Als der zweijährige Kevin tot in einem Kühlschrank gefunden wurde, war Jürgen Hartwig war Chef des Amtes für soziale Dienste in Bremen. Jetzt soll er Honorarprofessor werden.

Blumen für den toten Kevin in Bremen 2006. Bild: ap

Jürgen Hartwig. Sein Name ist untrennbar mit dem "Fall Kevin" verbunden. Also der Geschichte jenes zweijährigen Kindes, das 2006 tot im Kühlschrank seines drogenabhängigen Ziehvaters aufgefunden wurde. Es ist die Geschichte des kollektiven Versagens der Jugendhilfe in Bremen.

Kevin starb in staatlicher Obhut, fiel durch ein engmaschiges soziales Netz, in dem bis hinauf zum Bürgermeister viele irgendwie Bescheid wussten. Jürgen Hartwig war seit 1999 Chef des Amtes für Soziale Dienste. Und wurde nach Kevins Tod suspendiert.

Jetzt ist er als Honorarprofessor an der Hochschule Bremen im Gespräch, dazu als Leiter des dortigen "Europäischen Studiengangs Wirtschaft und Verwaltung". Die wirtschaftswissenschaftliche Fakultät möchte ihn berufen lassen, und das Rektorat erhebt dagegen "keine Einwände".

Im Wissenschaftsressort sieht man noch "Abstimmungs- und Gesprächsbedarf". Noch liegt dort gar kein offizieller Antrag auf Berufung vor. Deswegen hält sich die Behörde zurück: Man müsse die Sache auch "politisch bewerten", heißt es nur.

== BEREITGESTELLTE DATEN ==
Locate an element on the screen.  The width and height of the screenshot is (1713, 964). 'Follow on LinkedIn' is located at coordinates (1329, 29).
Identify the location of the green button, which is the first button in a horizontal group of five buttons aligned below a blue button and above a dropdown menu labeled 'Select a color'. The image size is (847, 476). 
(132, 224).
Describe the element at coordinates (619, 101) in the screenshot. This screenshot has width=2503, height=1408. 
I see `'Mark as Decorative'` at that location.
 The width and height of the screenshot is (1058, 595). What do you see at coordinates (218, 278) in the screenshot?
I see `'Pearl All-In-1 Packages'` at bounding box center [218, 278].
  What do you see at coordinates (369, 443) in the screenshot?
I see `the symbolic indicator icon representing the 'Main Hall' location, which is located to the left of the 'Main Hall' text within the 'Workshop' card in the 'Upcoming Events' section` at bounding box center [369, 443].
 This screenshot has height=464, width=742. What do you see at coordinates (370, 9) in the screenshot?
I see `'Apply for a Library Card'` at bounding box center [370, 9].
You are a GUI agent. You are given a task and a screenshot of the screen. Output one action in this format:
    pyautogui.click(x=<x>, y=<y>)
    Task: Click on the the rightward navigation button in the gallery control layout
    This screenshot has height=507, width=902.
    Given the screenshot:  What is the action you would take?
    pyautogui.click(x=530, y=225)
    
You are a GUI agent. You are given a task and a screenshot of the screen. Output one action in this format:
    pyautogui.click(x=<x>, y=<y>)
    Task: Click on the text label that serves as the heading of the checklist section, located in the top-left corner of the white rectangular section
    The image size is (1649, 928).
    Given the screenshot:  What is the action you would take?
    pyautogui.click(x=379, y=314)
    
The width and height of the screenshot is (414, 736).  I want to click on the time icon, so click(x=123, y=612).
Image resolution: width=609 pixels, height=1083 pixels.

== ZU ERLEDIGEN ==
Schreibe aus dem Auszug über den Fall Kevin wortgetreu den Abschnitt ab, der mit den Worten „Jetzt ist er“ beginnt und mit „heißt es nur.“ endet. Die Einträge stehen in keinem Zusammenhang mit dem Auszug.

== VOLLSTÄNDIGE ANTWORT ==
Jetzt ist er als Honorarprofessor an der Hochschule Bremen im Gespräch, dazu als Leiter des dortigen "Europäischen Studiengangs Wirtschaft und Verwaltung". Die wirtschaftswissenschaftliche Fakultät möchte ihn berufen lassen, und das Rektorat erhebt dagegen "keine Einwände".

Im Wissenschaftsressort sieht man noch "Abstimmungs- und Gesprächsbedarf". Noch liegt dort gar kein offizieller Antrag auf Berufung vor. Deswegen hält sich die Behörde zurück: Man müsse die Sache auch "politisch bewerten", heißt es nur.